Right now, the “deal” isn’t a deal; it’s a very broad framework, or an understanding, among Iran and six other powers. We still don’t know all of the details — there are many gray areas — and there’s still much negotiating to be done.

I believe the president was so anxious to reach a deal by his self-imposed March 31 deadline that he forced through this deal as if to say, “Here, look, I did it.” (Almost. The deal was agreed to on April 2). Obama and his administration shouldn’t be so desperate for a foreign policy legacy that they hastily put together a bad nuclear deal, one that leaves us in a perilous and vulnerable position.

This agreement needs to be thoroughly evaluated and put through every litmus test possible by Congress before it is signed. Unfortunately, it doesn’t look like the president will allow much debate. As the Journal pointed out, “He will go first to the U.N. for approval, and then he will dare Congress to disagree. So much for welcoming debate.”

Yet in his speech in the Rose Garden following the signing of the deal, Obama said, “The issues at stake here are bigger than politics. These are matters of war and peace.”
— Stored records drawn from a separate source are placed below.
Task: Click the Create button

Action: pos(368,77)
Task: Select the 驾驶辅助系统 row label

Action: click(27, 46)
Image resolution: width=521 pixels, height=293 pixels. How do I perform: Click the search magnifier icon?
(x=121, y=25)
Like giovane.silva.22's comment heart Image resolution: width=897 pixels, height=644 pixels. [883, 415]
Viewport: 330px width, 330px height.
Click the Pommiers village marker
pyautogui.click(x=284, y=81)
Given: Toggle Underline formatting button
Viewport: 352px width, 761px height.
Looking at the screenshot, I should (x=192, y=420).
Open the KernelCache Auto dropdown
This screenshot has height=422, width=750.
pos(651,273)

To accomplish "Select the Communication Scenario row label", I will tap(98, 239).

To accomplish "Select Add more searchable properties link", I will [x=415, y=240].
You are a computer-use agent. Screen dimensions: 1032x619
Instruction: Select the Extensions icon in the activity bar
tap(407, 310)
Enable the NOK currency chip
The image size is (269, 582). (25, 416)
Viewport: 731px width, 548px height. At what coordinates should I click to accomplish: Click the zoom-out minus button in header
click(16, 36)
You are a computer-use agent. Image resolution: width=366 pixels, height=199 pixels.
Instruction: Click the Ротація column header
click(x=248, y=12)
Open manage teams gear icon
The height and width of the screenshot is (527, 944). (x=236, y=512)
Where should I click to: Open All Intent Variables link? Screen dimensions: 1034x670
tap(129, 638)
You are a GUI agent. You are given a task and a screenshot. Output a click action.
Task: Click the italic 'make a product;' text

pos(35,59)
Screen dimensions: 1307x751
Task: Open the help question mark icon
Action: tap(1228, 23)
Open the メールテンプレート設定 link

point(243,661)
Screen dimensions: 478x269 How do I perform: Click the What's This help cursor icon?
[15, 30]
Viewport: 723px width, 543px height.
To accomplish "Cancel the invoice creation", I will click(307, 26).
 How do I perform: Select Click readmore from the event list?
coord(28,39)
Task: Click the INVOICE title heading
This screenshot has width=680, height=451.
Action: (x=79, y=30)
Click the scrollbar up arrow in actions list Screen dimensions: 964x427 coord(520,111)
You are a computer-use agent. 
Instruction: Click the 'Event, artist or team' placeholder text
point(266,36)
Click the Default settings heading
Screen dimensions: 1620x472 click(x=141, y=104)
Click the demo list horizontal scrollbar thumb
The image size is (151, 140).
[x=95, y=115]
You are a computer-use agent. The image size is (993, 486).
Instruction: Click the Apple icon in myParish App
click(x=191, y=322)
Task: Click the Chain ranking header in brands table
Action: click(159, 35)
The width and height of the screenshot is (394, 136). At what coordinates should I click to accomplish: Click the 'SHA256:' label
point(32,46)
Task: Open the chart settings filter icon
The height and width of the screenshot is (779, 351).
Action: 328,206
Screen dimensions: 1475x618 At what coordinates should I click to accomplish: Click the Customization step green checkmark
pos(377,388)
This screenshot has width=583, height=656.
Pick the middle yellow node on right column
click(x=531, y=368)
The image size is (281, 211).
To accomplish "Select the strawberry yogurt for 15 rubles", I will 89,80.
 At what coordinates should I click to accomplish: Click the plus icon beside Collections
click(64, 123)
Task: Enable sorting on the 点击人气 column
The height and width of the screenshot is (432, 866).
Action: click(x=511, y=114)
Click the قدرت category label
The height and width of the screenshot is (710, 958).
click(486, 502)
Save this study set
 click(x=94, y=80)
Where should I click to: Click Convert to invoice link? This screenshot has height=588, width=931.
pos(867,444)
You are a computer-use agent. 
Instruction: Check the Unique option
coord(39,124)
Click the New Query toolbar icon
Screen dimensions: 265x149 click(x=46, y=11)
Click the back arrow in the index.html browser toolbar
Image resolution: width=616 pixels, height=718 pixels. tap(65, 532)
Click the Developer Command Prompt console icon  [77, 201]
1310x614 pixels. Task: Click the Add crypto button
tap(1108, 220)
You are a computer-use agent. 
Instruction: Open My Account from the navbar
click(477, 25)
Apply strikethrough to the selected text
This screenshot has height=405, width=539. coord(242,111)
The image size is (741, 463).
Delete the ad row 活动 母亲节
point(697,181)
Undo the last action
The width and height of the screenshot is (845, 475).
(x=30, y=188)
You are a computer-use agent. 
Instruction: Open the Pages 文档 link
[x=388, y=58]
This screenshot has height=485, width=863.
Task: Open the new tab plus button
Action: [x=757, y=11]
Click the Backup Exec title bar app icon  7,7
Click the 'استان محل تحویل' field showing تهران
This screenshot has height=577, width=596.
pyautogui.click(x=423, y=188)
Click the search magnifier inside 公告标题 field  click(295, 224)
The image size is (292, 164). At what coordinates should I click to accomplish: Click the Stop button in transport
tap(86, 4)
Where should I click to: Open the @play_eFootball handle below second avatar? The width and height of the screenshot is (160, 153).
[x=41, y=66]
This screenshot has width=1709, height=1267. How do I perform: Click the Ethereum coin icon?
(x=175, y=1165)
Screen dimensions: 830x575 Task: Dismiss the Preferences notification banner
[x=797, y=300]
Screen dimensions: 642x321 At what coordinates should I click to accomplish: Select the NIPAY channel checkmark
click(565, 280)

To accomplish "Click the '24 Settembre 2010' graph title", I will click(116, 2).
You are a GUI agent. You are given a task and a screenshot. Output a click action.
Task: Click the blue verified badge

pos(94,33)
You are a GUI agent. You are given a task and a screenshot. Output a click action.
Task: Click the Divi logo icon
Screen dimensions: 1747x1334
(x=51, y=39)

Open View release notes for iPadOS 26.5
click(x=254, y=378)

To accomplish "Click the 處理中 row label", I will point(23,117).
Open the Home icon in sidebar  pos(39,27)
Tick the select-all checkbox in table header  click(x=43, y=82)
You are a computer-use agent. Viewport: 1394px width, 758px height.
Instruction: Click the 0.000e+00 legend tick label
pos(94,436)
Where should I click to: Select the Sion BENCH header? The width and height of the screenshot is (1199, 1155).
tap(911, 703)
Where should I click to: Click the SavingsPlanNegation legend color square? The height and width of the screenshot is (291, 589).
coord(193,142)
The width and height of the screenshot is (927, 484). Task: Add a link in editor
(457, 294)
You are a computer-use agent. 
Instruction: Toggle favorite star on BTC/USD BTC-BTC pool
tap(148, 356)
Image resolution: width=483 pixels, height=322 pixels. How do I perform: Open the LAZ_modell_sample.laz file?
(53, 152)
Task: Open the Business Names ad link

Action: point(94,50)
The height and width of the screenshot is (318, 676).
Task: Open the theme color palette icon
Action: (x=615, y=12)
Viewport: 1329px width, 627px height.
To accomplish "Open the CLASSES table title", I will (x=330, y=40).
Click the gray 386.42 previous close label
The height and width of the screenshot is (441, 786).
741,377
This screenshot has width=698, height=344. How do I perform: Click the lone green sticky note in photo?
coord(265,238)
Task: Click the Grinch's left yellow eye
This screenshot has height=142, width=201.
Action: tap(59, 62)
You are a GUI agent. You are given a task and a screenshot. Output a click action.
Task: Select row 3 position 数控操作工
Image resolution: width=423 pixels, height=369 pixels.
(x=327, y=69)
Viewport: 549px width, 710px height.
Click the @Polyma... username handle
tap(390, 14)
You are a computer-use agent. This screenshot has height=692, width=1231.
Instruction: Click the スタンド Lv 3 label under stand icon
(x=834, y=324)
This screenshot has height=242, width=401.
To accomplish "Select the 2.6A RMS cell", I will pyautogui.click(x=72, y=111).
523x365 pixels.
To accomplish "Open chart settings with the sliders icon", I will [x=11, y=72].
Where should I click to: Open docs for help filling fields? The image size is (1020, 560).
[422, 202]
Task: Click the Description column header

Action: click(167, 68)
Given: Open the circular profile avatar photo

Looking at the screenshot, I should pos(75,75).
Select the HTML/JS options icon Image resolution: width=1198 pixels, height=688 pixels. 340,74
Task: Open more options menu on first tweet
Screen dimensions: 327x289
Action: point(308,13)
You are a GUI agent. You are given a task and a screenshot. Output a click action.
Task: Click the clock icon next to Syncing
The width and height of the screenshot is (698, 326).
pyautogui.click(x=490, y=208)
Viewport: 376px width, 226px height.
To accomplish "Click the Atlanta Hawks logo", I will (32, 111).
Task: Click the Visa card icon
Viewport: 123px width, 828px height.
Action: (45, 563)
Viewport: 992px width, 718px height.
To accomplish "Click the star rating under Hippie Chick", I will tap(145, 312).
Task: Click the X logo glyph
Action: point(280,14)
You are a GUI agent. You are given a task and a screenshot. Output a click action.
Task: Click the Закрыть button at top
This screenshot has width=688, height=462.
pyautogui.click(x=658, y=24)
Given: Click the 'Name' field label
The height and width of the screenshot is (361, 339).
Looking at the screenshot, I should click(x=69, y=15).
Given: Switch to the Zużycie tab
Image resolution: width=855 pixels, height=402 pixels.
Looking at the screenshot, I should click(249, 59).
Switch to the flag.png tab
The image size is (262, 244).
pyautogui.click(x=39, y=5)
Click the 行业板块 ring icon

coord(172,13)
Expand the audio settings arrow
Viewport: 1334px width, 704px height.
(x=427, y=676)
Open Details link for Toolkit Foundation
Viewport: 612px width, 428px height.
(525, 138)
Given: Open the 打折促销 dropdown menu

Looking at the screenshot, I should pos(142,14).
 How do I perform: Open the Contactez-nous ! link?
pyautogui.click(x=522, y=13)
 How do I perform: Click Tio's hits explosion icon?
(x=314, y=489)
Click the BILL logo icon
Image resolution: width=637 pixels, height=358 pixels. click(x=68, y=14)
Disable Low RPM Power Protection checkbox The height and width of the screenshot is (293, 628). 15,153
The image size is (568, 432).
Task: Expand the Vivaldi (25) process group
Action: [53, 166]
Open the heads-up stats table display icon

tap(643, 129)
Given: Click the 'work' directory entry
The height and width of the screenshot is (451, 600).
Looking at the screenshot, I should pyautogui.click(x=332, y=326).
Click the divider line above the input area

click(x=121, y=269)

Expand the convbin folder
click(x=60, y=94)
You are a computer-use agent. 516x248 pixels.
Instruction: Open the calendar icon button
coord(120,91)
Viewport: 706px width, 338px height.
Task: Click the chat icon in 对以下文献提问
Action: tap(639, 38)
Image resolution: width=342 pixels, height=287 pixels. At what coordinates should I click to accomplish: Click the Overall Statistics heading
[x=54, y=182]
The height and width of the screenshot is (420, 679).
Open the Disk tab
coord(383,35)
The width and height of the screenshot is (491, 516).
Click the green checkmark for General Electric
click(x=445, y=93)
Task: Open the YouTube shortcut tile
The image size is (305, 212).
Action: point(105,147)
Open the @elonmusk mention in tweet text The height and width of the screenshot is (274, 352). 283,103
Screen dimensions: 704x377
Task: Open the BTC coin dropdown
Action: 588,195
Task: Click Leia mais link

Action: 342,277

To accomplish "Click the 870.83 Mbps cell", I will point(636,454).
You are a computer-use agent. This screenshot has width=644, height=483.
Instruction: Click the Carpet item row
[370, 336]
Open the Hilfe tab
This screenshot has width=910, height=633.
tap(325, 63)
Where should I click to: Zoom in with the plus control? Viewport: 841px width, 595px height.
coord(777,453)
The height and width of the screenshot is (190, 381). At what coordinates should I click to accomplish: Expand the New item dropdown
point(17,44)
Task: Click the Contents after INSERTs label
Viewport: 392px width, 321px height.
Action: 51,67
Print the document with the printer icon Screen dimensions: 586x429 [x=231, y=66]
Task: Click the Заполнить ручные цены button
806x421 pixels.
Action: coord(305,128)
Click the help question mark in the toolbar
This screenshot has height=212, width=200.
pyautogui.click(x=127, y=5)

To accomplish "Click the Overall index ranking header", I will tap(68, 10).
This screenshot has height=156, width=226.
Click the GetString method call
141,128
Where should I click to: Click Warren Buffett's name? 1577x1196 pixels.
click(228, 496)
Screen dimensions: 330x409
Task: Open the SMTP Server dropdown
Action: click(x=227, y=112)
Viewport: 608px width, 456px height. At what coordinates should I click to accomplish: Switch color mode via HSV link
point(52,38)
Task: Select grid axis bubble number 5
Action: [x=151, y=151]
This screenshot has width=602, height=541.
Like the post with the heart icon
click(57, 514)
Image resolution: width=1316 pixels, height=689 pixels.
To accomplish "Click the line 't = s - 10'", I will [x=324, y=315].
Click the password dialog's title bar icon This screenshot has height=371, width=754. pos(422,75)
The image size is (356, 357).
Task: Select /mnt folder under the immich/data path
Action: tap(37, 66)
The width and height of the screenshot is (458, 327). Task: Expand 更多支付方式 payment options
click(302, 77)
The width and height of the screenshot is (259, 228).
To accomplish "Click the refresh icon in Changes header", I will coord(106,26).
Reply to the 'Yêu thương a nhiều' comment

He shouldn’t try to go it alone! He needs Congress, and must work with its members, sell the deal to them, in order to persuade them not to pass legislation that would authorize new sanctions on Iran. Kerry has stated that new sanctions would kill the deal.

We had to give a lot to get this deal, and at what cost? Kerry insists that the Islamic republic will no longer be able to hide nuclear facilities, and we will have unfettered access to them for inspections. If this is violated, sanctions return.